* Activities
(1) Summarize the blog post about the classroom volcano project in two sentences.
(2) Reproduce the portion of the volcano blog post from "During my first" to "with the kids.", copying it word for word.

Thursday, May 04, 2017

Painting It Rainbow

During my first year at Woodland Park, I taught a five-year-old boy who was enthusiastic about volcanos. His interest was such that it infected his classmates. He had seen a vinegar and baking soda volcano at work and so we decided we would try to make one for ourselves. At the time, I had been working on a project with a paper mache artist and was keen to try out the technique with the kids.

I've detailed the process here on the blog, but essentially we started with a 2 liter soda bottle, put it on a base, made a framework of masking tape, mixed flour and water into a paste, then ripped up some grocery bags to use as our medium. It was an absorbing process, one that took several days as we added layer upon layer. When we were done, we felt it looked a little plain so we decided we ought to paint it.

Our volcano enthusiast informed us that volcanos are brown, but his friends had other ideas. One thought it ought to be purple, another red, and yet another pink. We had a healthy debate about the virtues of each until someone had the idea to settle the matter by "painting it rainbow." This compromise was immediately adopted by all of the kids, excepting our expert, who continued to grumpily insist that it had to be brown, but he apparently accepted the concept of majority rule even if he wasn't happy about it. We broke out paint cups filled with primary and secondary colors, then went to town, creating swirly, rainbow-y flanks. Then, in the moments after the rest of us had turned away to let the thing dry, our enthusiast took a brush and, in a matter of seconds, feverishly blended our rainbow into a brown mess. Even as the rest of us complained, he remained delighted.

I learned two main things from that project: 1) if at all possible, don't stop at majority rule, but rather continue talking until some sort of consensus is achieved, and 2) how to manage a rainbow painting process to best ensure that the children's collective vision is realized.

* Raw data
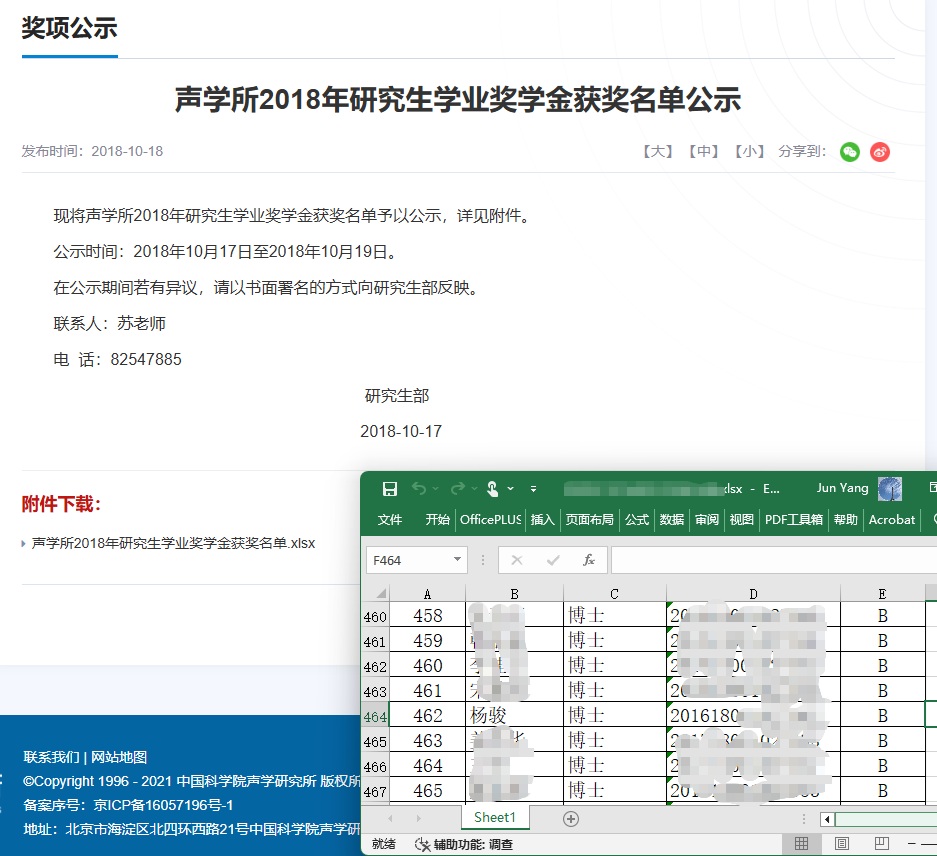The image size is (937, 856).
Task: Select the Sheet1 worksheet tab
Action: 495,818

* Answers to the exercise
(1) A five-year-old at Woodland Park who was enthusiastic about volcanos inspired his class to build a paper mache volcano, and after a debate over its color the children adopted the compromise of "painting it rainbow," though he insisted it had to be brown. Once the others turned away, he blended the rainbow into a brown mess, and the writer learned to seek consensus rather than stop at majority rule and how to manage a rainbow painting process so that the children's collective vision is realized.

(2)
During my first year at Woodland Park, I taught a five-year-old boy who was enthusiastic about volcanos. His interest was such that it infected his classmates. He had seen a vinegar and baking soda volcano at work and so we decided we would try to make one for ourselves. At the time, I had been working on a project with a paper mache artist and was keen to try out the technique with the kids.